André Comte-Sponville : "Par souci de justice, on ne peut pas sacrifier toute l'économie pour des raisons sanitaires"

Et si on avait trop privilégié la santé au détriment de l'économie ? Le philosophe André-Comte Sponville était l’invité de Jean-Paul Chapel dans ":l’éco" pour livrer sa vision sur les choix de société présents durant la pandémie.
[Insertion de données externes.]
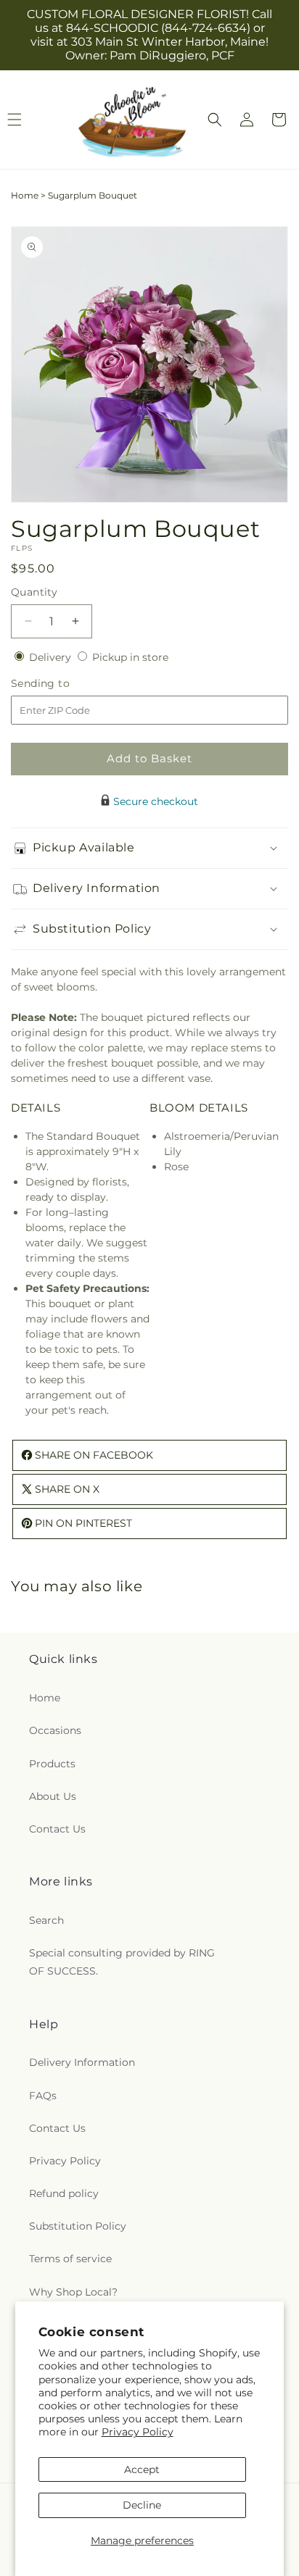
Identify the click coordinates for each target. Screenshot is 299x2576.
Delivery (51, 657)
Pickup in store (130, 657)
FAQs (43, 2095)
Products (52, 1763)
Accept (142, 2469)
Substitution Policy (77, 2226)
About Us (52, 1796)
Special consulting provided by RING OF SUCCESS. (122, 1961)
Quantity (34, 592)
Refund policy (64, 2193)
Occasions (55, 1730)
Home (24, 195)
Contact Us (57, 1828)
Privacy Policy (137, 2431)
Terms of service (70, 2258)
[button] (215, 120)
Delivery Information (82, 2062)
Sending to (62, 683)
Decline (142, 2505)
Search (46, 1920)
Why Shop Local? (73, 2291)
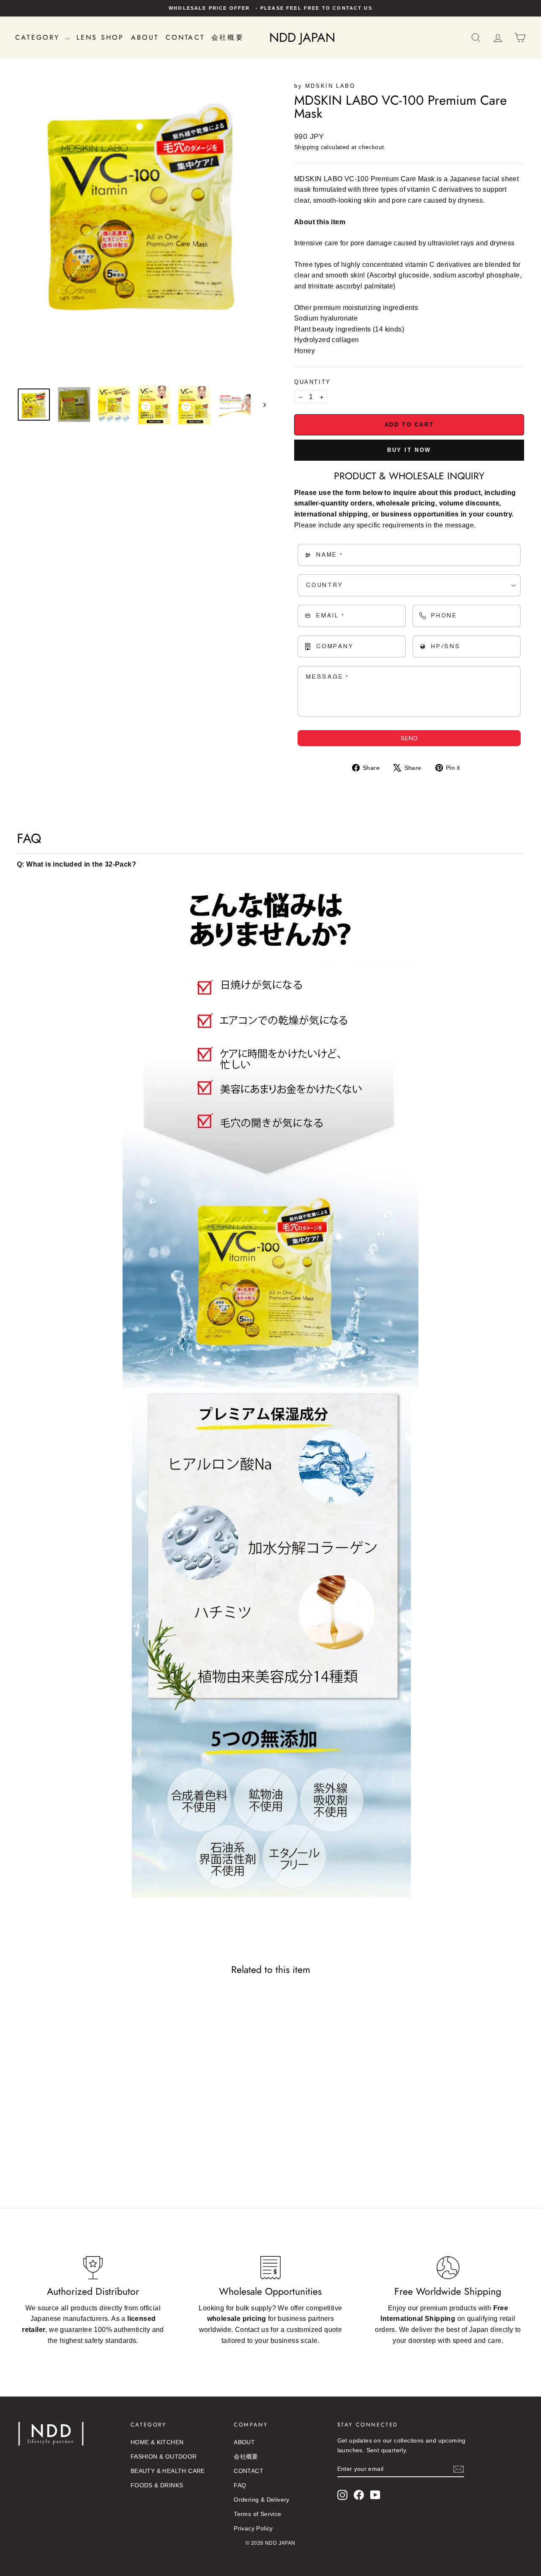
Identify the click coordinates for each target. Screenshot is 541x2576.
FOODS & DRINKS (157, 2485)
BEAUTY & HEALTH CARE (168, 2470)
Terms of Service (257, 2514)
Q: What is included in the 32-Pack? (76, 864)
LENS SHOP (100, 37)
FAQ (240, 2485)
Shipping (306, 147)
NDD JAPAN (302, 37)
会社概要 (227, 37)
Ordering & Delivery (262, 2499)
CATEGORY (39, 37)
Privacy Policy (253, 2528)
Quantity (312, 382)
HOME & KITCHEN (157, 2442)
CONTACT (185, 37)
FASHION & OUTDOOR (164, 2456)
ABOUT (145, 37)
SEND (409, 738)
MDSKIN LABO (330, 86)
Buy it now (409, 450)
André-Comte Sponville, philosophe et éditorialiste dans l'hebdomadaire Challenges, est l’invité de :l’éco. Depuis le début de l’épidémie, sa parole raisonne à contresens des avis dominants : le philosophe met en garde sur les conséquences négatives de sacrifier l’économie au profit de la santé : "Sans économie, on meurt. On meurt plus vite de faim que de maladie. Au 16ème siècle, la population française a baissé d’un million d’individus. Cette baisse rarissime est causée en partie par les guerres de religions, en partie à cause de la peste… Mais elle est surtout due à la famine. Quand il y a une crise économique incontrôlée, les gens souffrent et finissent par mourir. 1,2 millions de personnes sont mortes du COVID, ce qui est beaucoup trop, mais rappelons que dans le monde 9 millions de personnes meurent de faim chaque année, dont 3 millions d’enfants. Combattre la COVID-19 et respecter le confinement est important, car il permet d’éviter que les services d’urgence et de réanimation soient surchargés. Mais on ne peut pas au nom de la santé sacrifier toute l’économie. En cas de crise économique, ce sont les pauvres qui souffrent le plus, à l’inverse des plus riches. Par souci de justice, on ne peut pas sacrifier toute une économie simplement pour des raisons sanitaires. Je constate que six mois après avoir dit cela, de plus en plus de monde reconnait que c’est une évidence. De surcroit, la misère crée d’énormes problèmes sanitaires ! La médecine a besoin d’argent. Ce n’est pas en ruinant l’économie que l’on va sauver les hôpitaux".

"Il n’y a pas lieu de pleurer davantage sur les centaines de décès de la COVID par jour que sur les milliers d’autres morts"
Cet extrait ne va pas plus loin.